== Assignment ==
Transcribe each entry so that it matches the original exactly.

[Data extracted from a collection]

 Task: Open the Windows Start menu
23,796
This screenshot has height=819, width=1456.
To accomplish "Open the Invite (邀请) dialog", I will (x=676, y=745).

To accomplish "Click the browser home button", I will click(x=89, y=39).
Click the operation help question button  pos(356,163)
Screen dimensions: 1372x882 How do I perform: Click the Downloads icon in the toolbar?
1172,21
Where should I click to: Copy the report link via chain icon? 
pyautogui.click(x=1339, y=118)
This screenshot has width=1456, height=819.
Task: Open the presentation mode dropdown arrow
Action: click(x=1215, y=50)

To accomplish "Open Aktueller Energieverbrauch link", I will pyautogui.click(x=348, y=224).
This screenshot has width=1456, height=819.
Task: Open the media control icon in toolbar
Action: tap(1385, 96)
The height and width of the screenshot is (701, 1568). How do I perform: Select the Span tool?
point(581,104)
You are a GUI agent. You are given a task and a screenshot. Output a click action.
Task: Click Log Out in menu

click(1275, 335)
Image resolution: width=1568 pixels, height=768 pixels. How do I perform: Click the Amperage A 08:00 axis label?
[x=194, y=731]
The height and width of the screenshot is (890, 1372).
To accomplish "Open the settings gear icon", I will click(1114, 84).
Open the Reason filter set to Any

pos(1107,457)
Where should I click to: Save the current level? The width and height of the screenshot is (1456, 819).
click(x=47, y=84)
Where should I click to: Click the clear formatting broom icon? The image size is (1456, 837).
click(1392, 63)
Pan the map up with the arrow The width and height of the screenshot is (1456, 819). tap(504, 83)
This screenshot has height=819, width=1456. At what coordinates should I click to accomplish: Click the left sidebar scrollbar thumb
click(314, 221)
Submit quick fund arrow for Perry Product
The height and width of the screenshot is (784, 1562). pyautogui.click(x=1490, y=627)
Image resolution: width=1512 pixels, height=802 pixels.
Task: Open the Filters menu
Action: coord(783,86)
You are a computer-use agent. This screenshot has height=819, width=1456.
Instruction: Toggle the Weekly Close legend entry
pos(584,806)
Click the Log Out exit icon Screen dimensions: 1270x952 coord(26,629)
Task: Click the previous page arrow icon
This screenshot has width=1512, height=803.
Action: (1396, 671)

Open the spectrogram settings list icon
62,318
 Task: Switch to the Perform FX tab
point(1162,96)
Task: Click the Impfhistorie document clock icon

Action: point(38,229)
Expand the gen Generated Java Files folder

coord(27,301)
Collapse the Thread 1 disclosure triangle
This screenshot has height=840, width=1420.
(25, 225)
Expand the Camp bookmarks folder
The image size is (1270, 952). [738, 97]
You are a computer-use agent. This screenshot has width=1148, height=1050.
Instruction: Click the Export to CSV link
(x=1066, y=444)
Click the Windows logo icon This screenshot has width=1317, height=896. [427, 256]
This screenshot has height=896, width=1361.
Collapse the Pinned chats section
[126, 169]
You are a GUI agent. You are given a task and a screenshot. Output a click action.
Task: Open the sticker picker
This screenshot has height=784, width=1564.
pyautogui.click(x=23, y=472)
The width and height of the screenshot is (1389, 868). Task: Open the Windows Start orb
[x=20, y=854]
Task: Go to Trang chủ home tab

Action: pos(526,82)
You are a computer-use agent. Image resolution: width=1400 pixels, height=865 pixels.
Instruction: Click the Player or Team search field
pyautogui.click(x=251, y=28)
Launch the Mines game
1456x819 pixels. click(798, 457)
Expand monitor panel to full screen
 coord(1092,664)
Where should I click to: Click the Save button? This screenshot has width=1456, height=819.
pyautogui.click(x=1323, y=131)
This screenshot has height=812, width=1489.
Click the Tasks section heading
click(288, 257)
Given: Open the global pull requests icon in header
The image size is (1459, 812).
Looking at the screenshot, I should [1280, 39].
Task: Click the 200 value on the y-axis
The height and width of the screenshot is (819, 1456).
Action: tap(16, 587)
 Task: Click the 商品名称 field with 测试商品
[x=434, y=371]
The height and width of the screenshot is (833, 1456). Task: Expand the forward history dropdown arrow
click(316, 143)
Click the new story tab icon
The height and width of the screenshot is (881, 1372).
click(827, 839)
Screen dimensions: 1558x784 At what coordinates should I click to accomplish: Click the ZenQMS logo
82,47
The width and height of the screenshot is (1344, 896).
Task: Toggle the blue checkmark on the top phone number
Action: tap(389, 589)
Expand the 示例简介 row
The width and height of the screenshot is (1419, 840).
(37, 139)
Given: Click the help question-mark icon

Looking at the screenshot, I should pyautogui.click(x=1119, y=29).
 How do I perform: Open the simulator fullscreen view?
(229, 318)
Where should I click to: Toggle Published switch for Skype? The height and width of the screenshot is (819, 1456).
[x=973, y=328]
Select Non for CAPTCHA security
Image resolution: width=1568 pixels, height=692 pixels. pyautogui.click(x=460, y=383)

== Answer for the task ==
 Task: Open the Windows Start menu
23,796
This screenshot has height=819, width=1456.
To accomplish "Open the Invite (邀请) dialog", I will (x=676, y=745).

To accomplish "Click the browser home button", I will click(x=89, y=39).
Click the operation help question button  pos(356,163)
Screen dimensions: 1372x882 How do I perform: Click the Downloads icon in the toolbar?
1172,21
Where should I click to: Copy the report link via chain icon? 
pyautogui.click(x=1339, y=118)
This screenshot has width=1456, height=819.
Task: Open the presentation mode dropdown arrow
Action: click(x=1215, y=50)

To accomplish "Open Aktueller Energieverbrauch link", I will pyautogui.click(x=348, y=224).
This screenshot has width=1456, height=819.
Task: Open the media control icon in toolbar
Action: tap(1385, 96)
The height and width of the screenshot is (701, 1568). How do I perform: Select the Span tool?
point(581,104)
You are a GUI agent. You are given a task and a screenshot. Output a click action.
Task: Click Log Out in menu

click(1275, 335)
Image resolution: width=1568 pixels, height=768 pixels. How do I perform: Click the Amperage A 08:00 axis label?
[x=194, y=731]
The height and width of the screenshot is (890, 1372).
To accomplish "Open the settings gear icon", I will click(1114, 84).
Open the Reason filter set to Any

pos(1107,457)
Where should I click to: Save the current level? The width and height of the screenshot is (1456, 819).
click(x=47, y=84)
Where should I click to: Click the clear formatting broom icon? The image size is (1456, 837).
click(1392, 63)
Pan the map up with the arrow The width and height of the screenshot is (1456, 819). tap(504, 83)
This screenshot has height=819, width=1456. At what coordinates should I click to accomplish: Click the left sidebar scrollbar thumb
click(314, 221)
Submit quick fund arrow for Perry Product
The height and width of the screenshot is (784, 1562). pyautogui.click(x=1490, y=627)
Image resolution: width=1512 pixels, height=802 pixels.
Task: Open the Filters menu
Action: coord(783,86)
You are a computer-use agent. This screenshot has height=819, width=1456.
Instruction: Toggle the Weekly Close legend entry
pos(584,806)
Click the Log Out exit icon Screen dimensions: 1270x952 coord(26,629)
Task: Click the previous page arrow icon
This screenshot has width=1512, height=803.
Action: (1396, 671)

Open the spectrogram settings list icon
62,318
 Task: Switch to the Perform FX tab
point(1162,96)
Task: Click the Impfhistorie document clock icon

Action: point(38,229)
Expand the gen Generated Java Files folder

coord(27,301)
Collapse the Thread 1 disclosure triangle
This screenshot has height=840, width=1420.
(25, 225)
Expand the Camp bookmarks folder
The image size is (1270, 952). [738, 97]
You are a computer-use agent. This screenshot has width=1148, height=1050.
Instruction: Click the Export to CSV link
(x=1066, y=444)
Click the Windows logo icon This screenshot has width=1317, height=896. [427, 256]
This screenshot has height=896, width=1361.
Collapse the Pinned chats section
[126, 169]
You are a GUI agent. You are given a task and a screenshot. Output a click action.
Task: Open the sticker picker
This screenshot has height=784, width=1564.
pyautogui.click(x=23, y=472)
The width and height of the screenshot is (1389, 868). Task: Open the Windows Start orb
[x=20, y=854]
Task: Go to Trang chủ home tab

Action: pos(526,82)
You are a computer-use agent. Image resolution: width=1400 pixels, height=865 pixels.
Instruction: Click the Player or Team search field
pyautogui.click(x=251, y=28)
Launch the Mines game
1456x819 pixels. click(798, 457)
Expand monitor panel to full screen
 coord(1092,664)
Where should I click to: Click the Save button? This screenshot has width=1456, height=819.
pyautogui.click(x=1323, y=131)
This screenshot has height=812, width=1489.
Click the Tasks section heading
click(288, 257)
Given: Open the global pull requests icon in header
The image size is (1459, 812).
Looking at the screenshot, I should [1280, 39].
Task: Click the 200 value on the y-axis
The height and width of the screenshot is (819, 1456).
Action: tap(16, 587)
 Task: Click the 商品名称 field with 测试商品
[x=434, y=371]
The height and width of the screenshot is (833, 1456). Task: Expand the forward history dropdown arrow
click(316, 143)
Click the new story tab icon
The height and width of the screenshot is (881, 1372).
click(827, 839)
Screen dimensions: 1558x784 At what coordinates should I click to accomplish: Click the ZenQMS logo
82,47
The width and height of the screenshot is (1344, 896).
Task: Toggle the blue checkmark on the top phone number
Action: tap(389, 589)
Expand the 示例简介 row
The width and height of the screenshot is (1419, 840).
(37, 139)
Given: Click the help question-mark icon

Looking at the screenshot, I should pyautogui.click(x=1119, y=29).
 How do I perform: Open the simulator fullscreen view?
(229, 318)
Where should I click to: Toggle Published switch for Skype? The height and width of the screenshot is (819, 1456).
[x=973, y=328]
Select Non for CAPTCHA security
Image resolution: width=1568 pixels, height=692 pixels. pyautogui.click(x=460, y=383)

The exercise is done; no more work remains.